Résumé de ma contribution à l’atelier n° 8
Existe-t-il un « droit fondamental à la sécurité » ?
Marc Antoine GRANGER
Par trois fois, en 1995 avec la loi d’orientation et de programmation pour la sécurité, en 2001 avec la loi sur la sécurité quotidienne et en 2003 avec la loi pour la sécurité intérieure, le législateur n’a cessé d’initier son propos en réaffirmant l’existence « d’un droit fondamental à la sécurité ». Qu’en est-il de ce droit ? Peut-on juridiquement parler de « droit fondamental à la sécurité » ? Il est vrai que l’expression législative a de quoi interroger tant le juriste est davantage porté à concevoir la sécurité comme un devoir de l’Etat. Pourtant, après avoir démontré que l’affirmation législative ne résiste pas à l’examen des conditions d’identification de ce que l’on qualifie juridiquement de droit fondamental, il faudra avec audace (ou naïveté) se demander si derrière cette obligation qui incombe à l’Etat d’assurer la sécurité sur son territoire ne se dessine pas une sorte de droit subjectif à la sécurité.
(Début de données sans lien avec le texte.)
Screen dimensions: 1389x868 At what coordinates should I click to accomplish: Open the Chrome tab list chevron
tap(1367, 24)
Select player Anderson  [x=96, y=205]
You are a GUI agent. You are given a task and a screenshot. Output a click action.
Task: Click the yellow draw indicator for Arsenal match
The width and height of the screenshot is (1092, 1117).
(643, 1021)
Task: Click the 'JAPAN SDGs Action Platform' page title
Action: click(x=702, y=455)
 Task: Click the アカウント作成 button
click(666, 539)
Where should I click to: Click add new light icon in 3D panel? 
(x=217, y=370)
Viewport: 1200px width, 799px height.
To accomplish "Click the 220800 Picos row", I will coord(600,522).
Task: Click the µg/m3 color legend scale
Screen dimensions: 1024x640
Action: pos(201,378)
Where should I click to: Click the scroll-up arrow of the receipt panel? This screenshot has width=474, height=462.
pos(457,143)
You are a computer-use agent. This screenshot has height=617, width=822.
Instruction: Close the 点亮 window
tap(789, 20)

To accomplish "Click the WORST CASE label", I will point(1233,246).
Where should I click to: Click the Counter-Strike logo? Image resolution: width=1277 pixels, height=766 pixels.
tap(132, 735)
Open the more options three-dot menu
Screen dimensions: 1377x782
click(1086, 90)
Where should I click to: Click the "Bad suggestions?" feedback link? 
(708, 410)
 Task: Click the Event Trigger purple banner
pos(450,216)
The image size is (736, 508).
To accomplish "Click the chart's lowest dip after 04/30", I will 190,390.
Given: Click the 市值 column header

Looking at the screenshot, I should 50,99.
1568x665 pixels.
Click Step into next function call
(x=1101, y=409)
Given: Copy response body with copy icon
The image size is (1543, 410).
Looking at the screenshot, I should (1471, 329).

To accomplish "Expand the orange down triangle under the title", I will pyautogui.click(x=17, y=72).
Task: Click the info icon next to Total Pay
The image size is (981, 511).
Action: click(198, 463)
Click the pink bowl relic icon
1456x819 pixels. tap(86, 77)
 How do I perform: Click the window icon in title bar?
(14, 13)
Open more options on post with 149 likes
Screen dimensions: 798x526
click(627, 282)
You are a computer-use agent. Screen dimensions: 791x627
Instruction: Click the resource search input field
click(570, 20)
Cette perspective s’avère en réalité vaine puisqu’il ne pourrait s’agir, tout au plus, que d’un objectif de valeur constitutionnelle sans réelle portée contraignante ou encore d’une obligation relativement limitée de réparation des dommages causés aux victimes du fait d’une carence ou d’une défaillance de l’Etat dans sa mission de gardien de la sécurité. Il faut d’ailleurs se féliciter de l’absence de subjectivisation du droit à la sécurité dans la mesure où la consécration d’un véritable droit fondamental en la matière risquerait de compromettre par trop la conception libérale de l’Etat de droit.